Whitehall’s Battle Royale: Protection and Participation #SocialMediaBan
Blog / June 14, 2026
It’s become a Whitehall Battle Royale: Number 10 wants video games swept into Monday’s under-16 social media ban — minimum age limits, plus a rule that children can only play with people they already know. DCMS is frantically trying to build better blocks before nightfall, and the Prime Minister’s been dragged into the play to politicise gaming whether he likes it or not.
Both sides are seeing the arena through their children’s-safety goggles, naturally — one lot sees nothing but menace to be banned and popularity points, and the other an own goal in the making. Classic Whitehall: leading the race right up to the last-corner pile-up.
But strip away the costumes and this is a fight for the open internet and everyone’s rights online. “Protection” in games is being wielded as a political ploy, when a genuinely rights-based approach would put children’s participation on an equal footing with their safety.

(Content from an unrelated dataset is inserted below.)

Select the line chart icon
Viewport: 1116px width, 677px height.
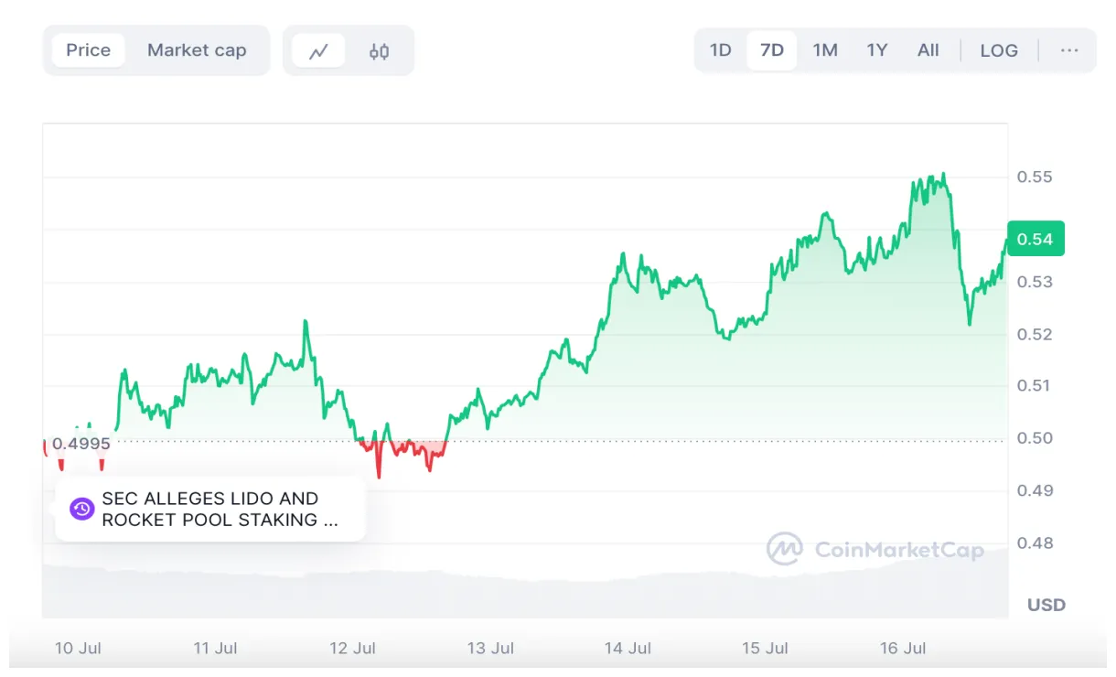point(318,50)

Princess Peach in the Treasury may also lose out. The UK games industry pulls in £8.76 billion in consumer spend a year and adds upwards of £6 billion to the economy.
And the evidence base? There isn’t one — there’s no credible evidence games are harmful at scale in the ways that would warrant a universal one-size-fits-all under 16s ban. Even the merging evidence from Australia says children cut from social media access less news and information, it’s not effective, and over 60% remain on the platforms anyway. The games industry has been far ahead of social media in creating child-safe environments, and experts have queried the data being marched out to justify a ban. LSE’s leading Oracle, Professor Sonia Livingstone, is among the UK’s foremost researchers on children and digital media, who has been one of the sharpest voices warning against rushing in without evidence, and has called out the weakness of the research being used to push it, and punish children.

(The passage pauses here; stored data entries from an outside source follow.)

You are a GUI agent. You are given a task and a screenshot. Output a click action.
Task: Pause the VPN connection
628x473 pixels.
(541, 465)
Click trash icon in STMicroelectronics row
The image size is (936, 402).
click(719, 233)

The suggestions in today’s media that the plans will even include a Cinderella Law to block gamers from playing in certain hours, ignore that it was scrapped after being found not only unworkable, but unpopular, after a decade in Korea.
A government concerned about the effects of social media on mental health might have not cut mental health provision so badly, that today means nearly 40,000 children experience a wait of more than two years for professional support. Policymakers concerned about children’s safety and wellbeing front and centre, would not have overseen local authority funding for youth services in England to fall by 76% in real terms, over the past 14 years. They might listen to and address young people’s climate concerns with the world they are going to live in for longer than us. What they want is literacy and to be listened to.

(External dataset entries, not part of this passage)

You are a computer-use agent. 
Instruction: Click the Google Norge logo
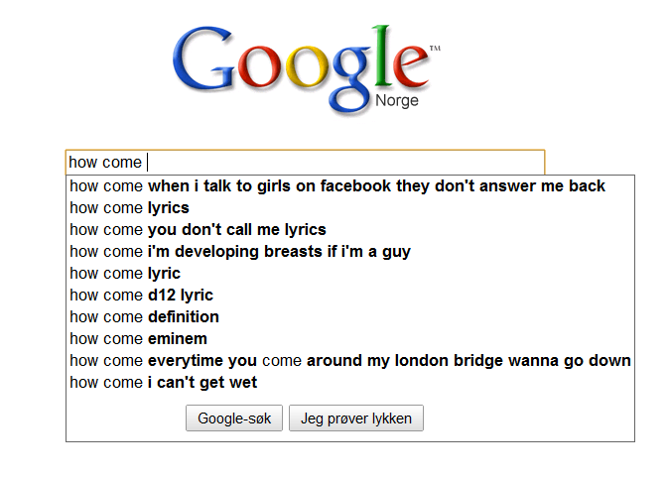tap(306, 69)
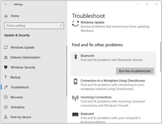Viewport: 162px width, 124px height.
Task: Go back using the back arrow
Action: (x=6, y=4)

There’s no doubt that pitting the player community against politicians will create a movement, and few constituencies mobilise faster or louder than one told that it’s about to lose something it loves. Many already have a vote; all of them are watching. Shut young people out of a decision made in their name and the real casualty isn’t going to be gaming. It’s their trust that politicians will represent them and democracy is worth getting involved with at all.
It seems that for children’s participation online, it is a done deal and indeed, Game Over. The real question is how far Number 10 is willing to knock out young players as collateral damage, just to take the PM’s battle for survival to the next level?